TRAVAIL DEMANDÉ:
A. D'après l'article sur la démocratie à gauche, combien d'électrices et d'électeurs de gauche ont voté au premier tour des élections législatives ?
B. Poursuivez l'article sur la démocratie à gauche à partir de sa dernière phrase.

EXTRAIT FOURNI:
Eugène BÉGOC nous invite à nous préparer à un scrutin présidentiel anticipé. Il dénonce l’absence de renouvellement des pratiques au sein de la gauche. Pour lui, il n’y a pas de choix : le temps est venu de la démocratie active. Dans chaque circonscription, il faut construire des assemblées citoyennes.
À gauche, démocratiser la démocratie
Par Eugène Bégoc. Le 22 juillet 2024.
Réminiscence italienne
Personne n’a oublié comment le naufrage du seul parti admis à gouverner l’Italie – la Démocratie italienne – propulsa Berlusconi, ardent défenseur des multinationales de la plate-forme Italie.
Voilà que la copie française – façonnée par le naufrage de l’UMP-LR et du Parti Socialiste – subit à son tour la sanction des marchés : les activistes du néo-capitalisme chassèrent Berlusconi en 2011, dix-huit ans après le lancement de Forza Italia. Huit ans seulement après les débuts d’En Marche, voilà Macron empêché comme le fut Berlusconi.
La gauche syndicale, politique, associative, bref, nous – le peuple de gauche – avons à nous préparer à un scrutin présidentiel anticipé.
Où en est-on ?
Or, où en est-on ? Les 9 et 30 juin ont été investies du vote pour ou contre Macron. Le 7 juillet a permis de voter pour ou contre Le Pen, comme vingt-deux ans plus tôt le référendum anti-Le Pen du 5 mai 2002. Et ce 7 juillet, le Rassemblement – Front National a définitivement perdu son vernis de normalisation.
Rien n’y a fait : ni la substitution laborieuse d’une femme du clan au tortionnaire d’Alger, ni l’appétence croissante de hauts fonctionnaires privés autant que publics pour un parti à plusieurs millions de voix, ni le fatalisme montant dans la société et la demande corrélative d’un ordre perdu à rétablir, ni même le défi ouvert des Bolloré et Stérin (Pierre-Édouard) à la réglementation de la presse et du pluralisme.
Il est indubitable que les 9,8 millions d’électrices et d’électeurs de gauche du premier tour des élections législatives partagent un large socle d’engagements et de convictions.
Un vote de ressentiment
Il est tout aussi indubitable qu’à l’opposé, les 9,4 millions de votant·es Bardella partagent exclusivement des ressentiments. Ne les relient qu’une même croyance dans le fantasme du recours à la femme ou l’homme « à poigne ». Ne les engage que le même renoncement à faire acte de citoyenneté par eux-mêmes, empressés qu’ils sont à déléguer leur protestation à cet obscur clan Le Pen.

EXTRAITS DE DONNÉES:
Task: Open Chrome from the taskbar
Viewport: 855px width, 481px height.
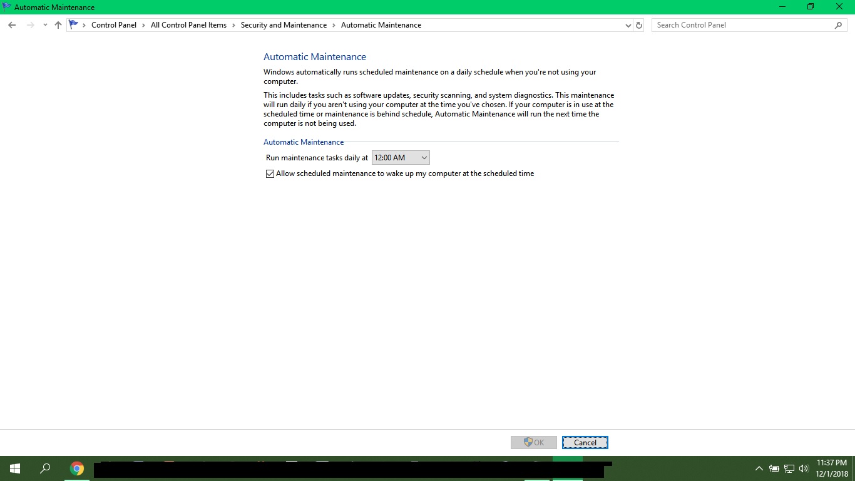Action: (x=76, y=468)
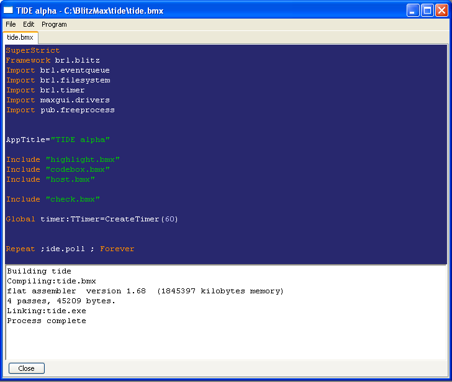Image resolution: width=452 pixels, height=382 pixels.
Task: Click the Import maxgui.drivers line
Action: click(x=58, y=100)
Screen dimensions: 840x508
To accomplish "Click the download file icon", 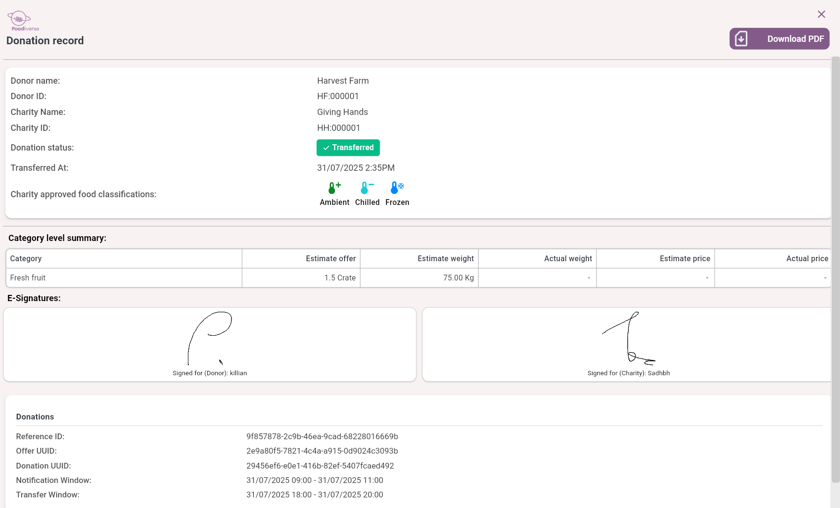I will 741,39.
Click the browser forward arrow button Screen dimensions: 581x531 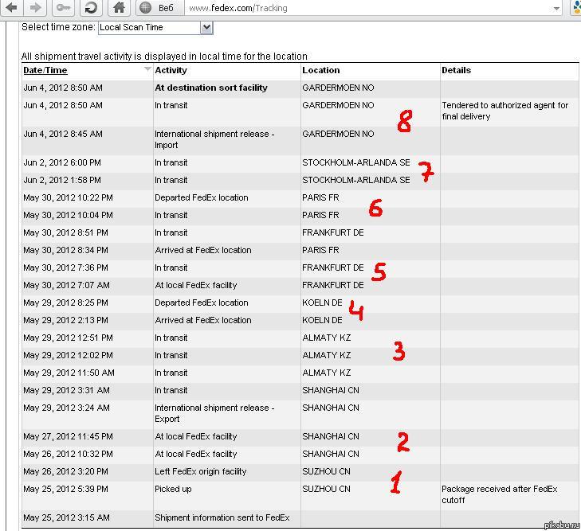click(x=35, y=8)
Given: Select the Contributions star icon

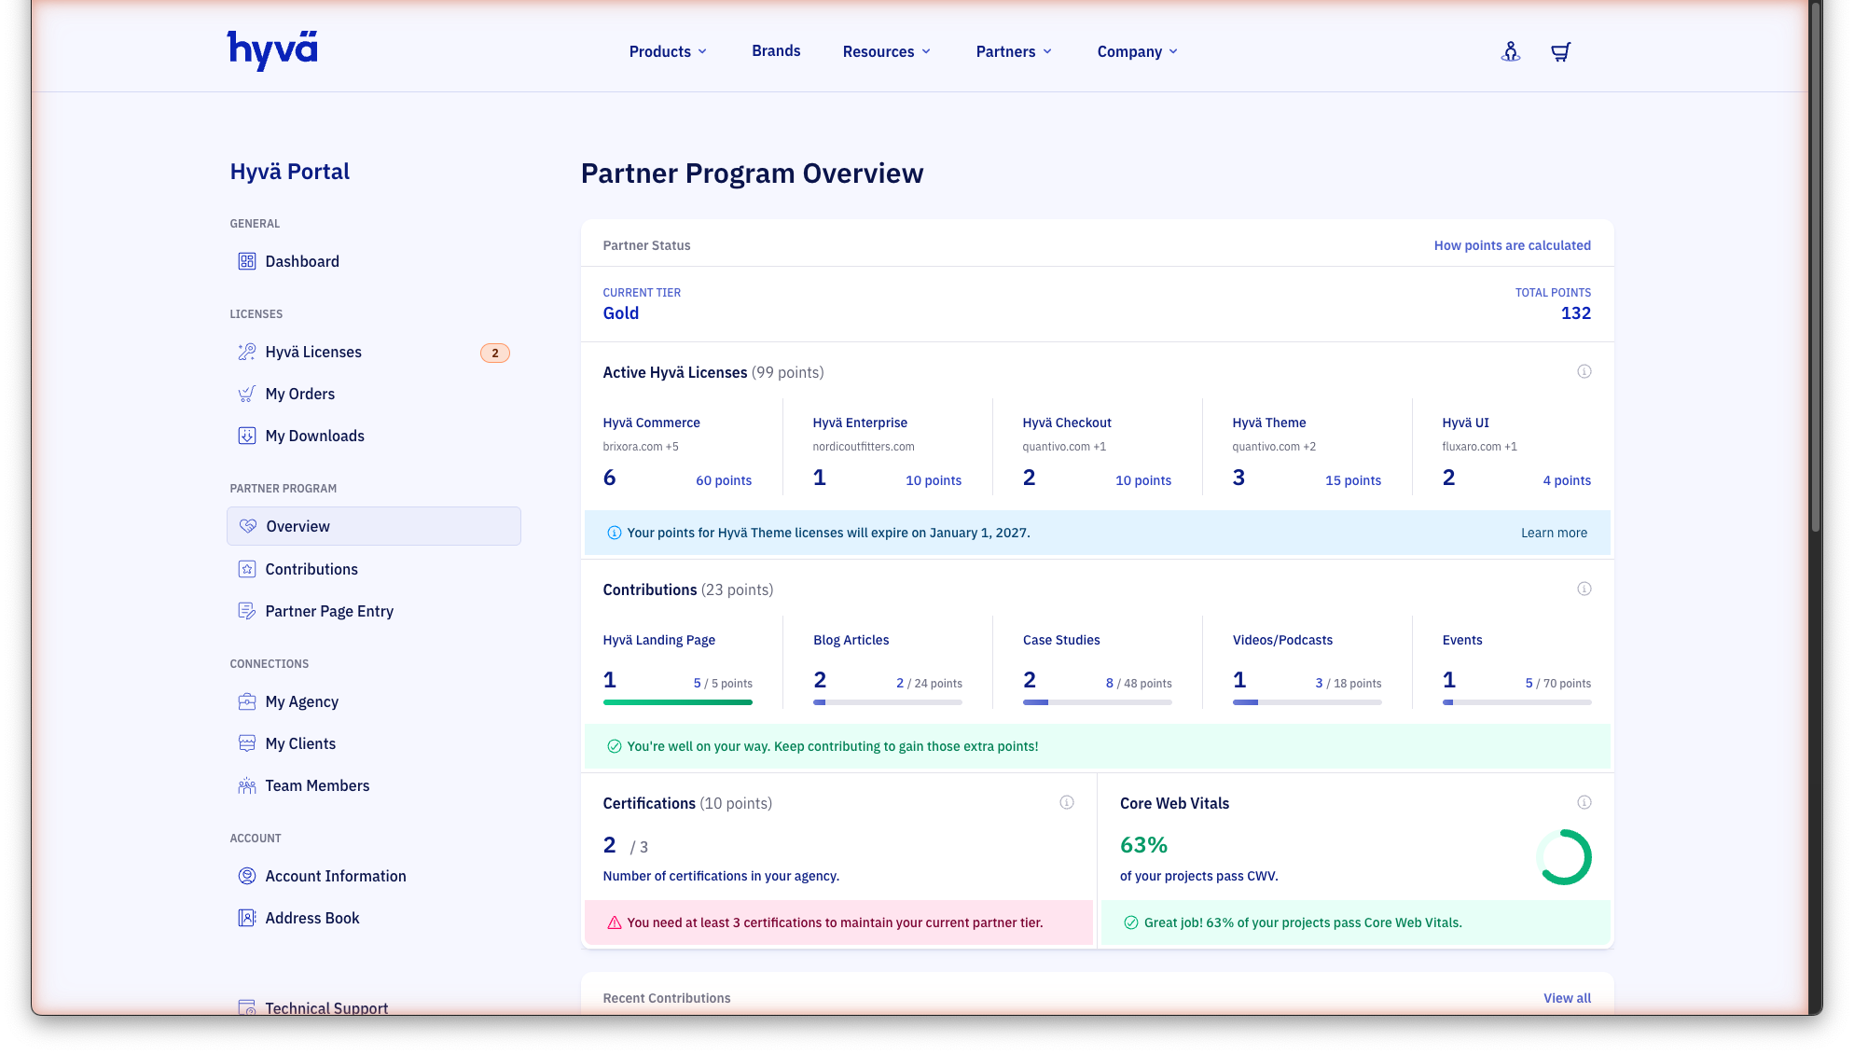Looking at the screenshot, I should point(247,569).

--

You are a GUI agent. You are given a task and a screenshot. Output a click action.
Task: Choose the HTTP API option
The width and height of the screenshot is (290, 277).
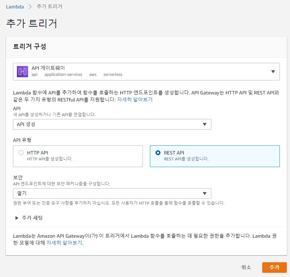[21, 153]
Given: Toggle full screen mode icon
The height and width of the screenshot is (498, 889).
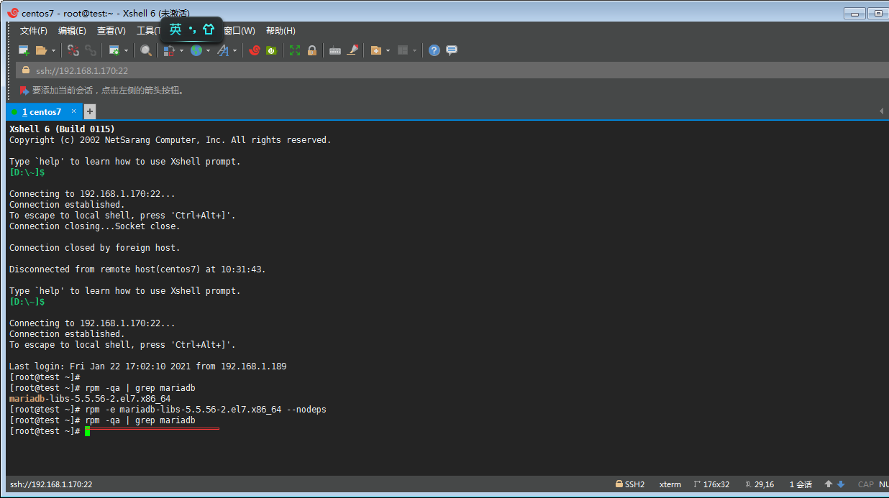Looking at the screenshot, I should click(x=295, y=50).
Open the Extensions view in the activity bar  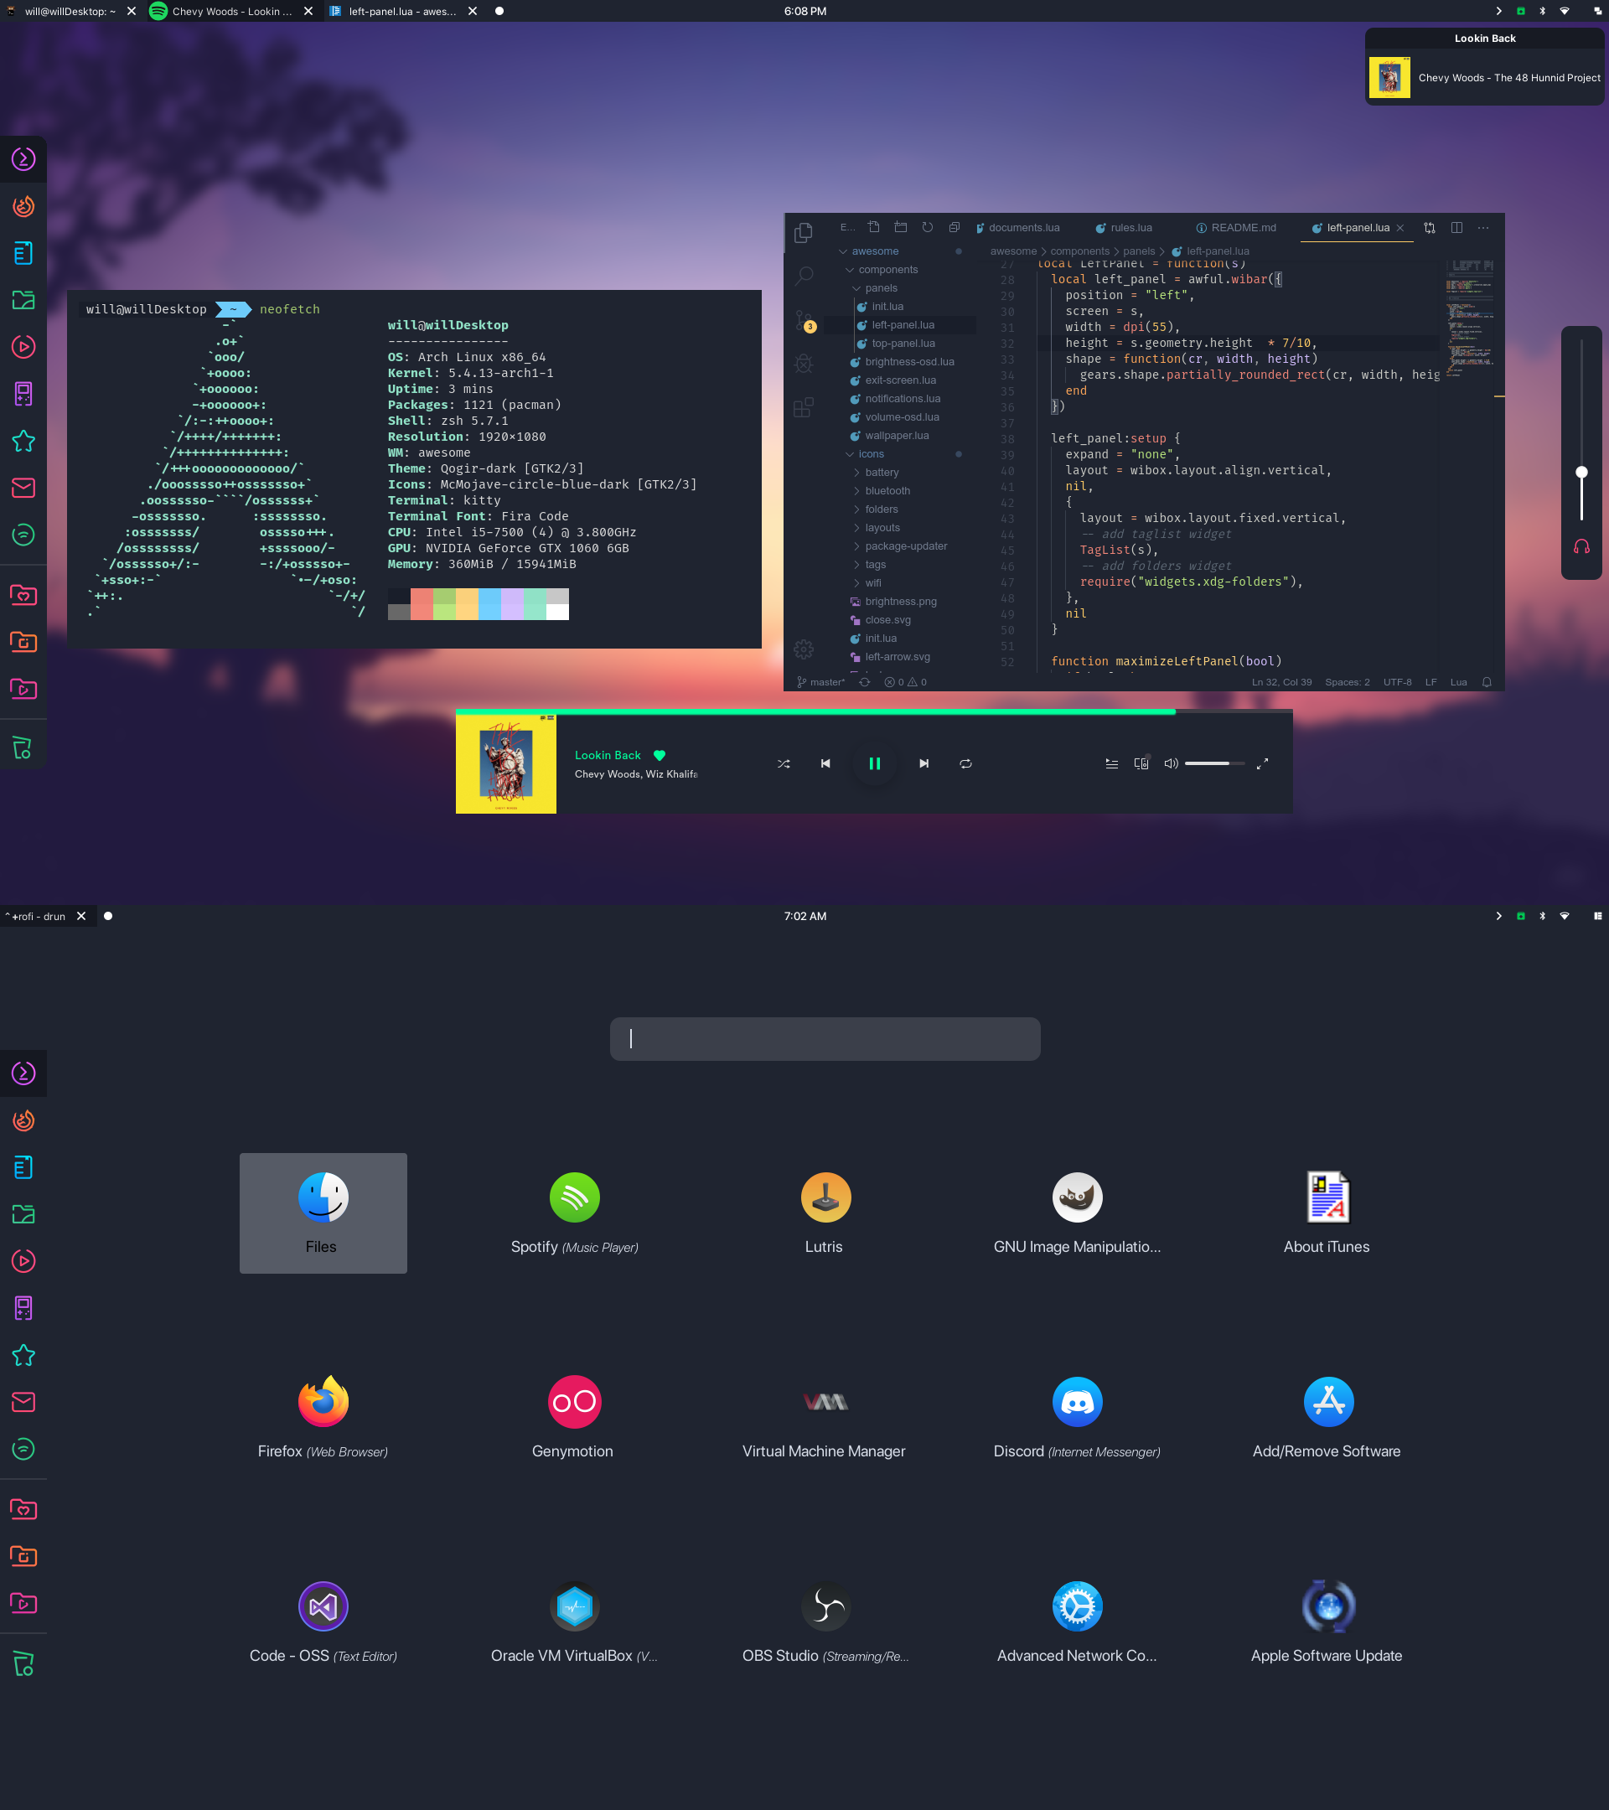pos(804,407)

RÉPONSES ATTENDUES:
A. Ils étaient 9,8 millions.

B.
Un vote barrage
Que reste-t-il du barrage de 2002 ? À partir du panel de 10 000 sondé·es suivi pendant plus d’un an par les équipes du CEVIPOF, du Monde et d’Ipsos-Sopra-Seria, Anne Muxel (CNRS et CEVIPOF) a établi que le 7 juillet deux tiers des électrices et électeurs de gauche ont voté macroniste quand le macroniste affrontait un lepeniste.
Le message adressé par le peuple de gauche aux votant·es Le Pen du 30 juin est sans ambiguïté : « le F-RN n’a rien d’un parti comme les autres. »
De fait, l’indignation de la présidente du groupe des 120 député·es F-RN contre la non-reconduction des accords Chenu-Braun-Pivet ne suscite qu’un écho médiatique national modéré et un silence discret de la presse quotidienne régionale, laquelle prend la mesure depuis des années des limites des votes et des manifestations de « ressentiments ».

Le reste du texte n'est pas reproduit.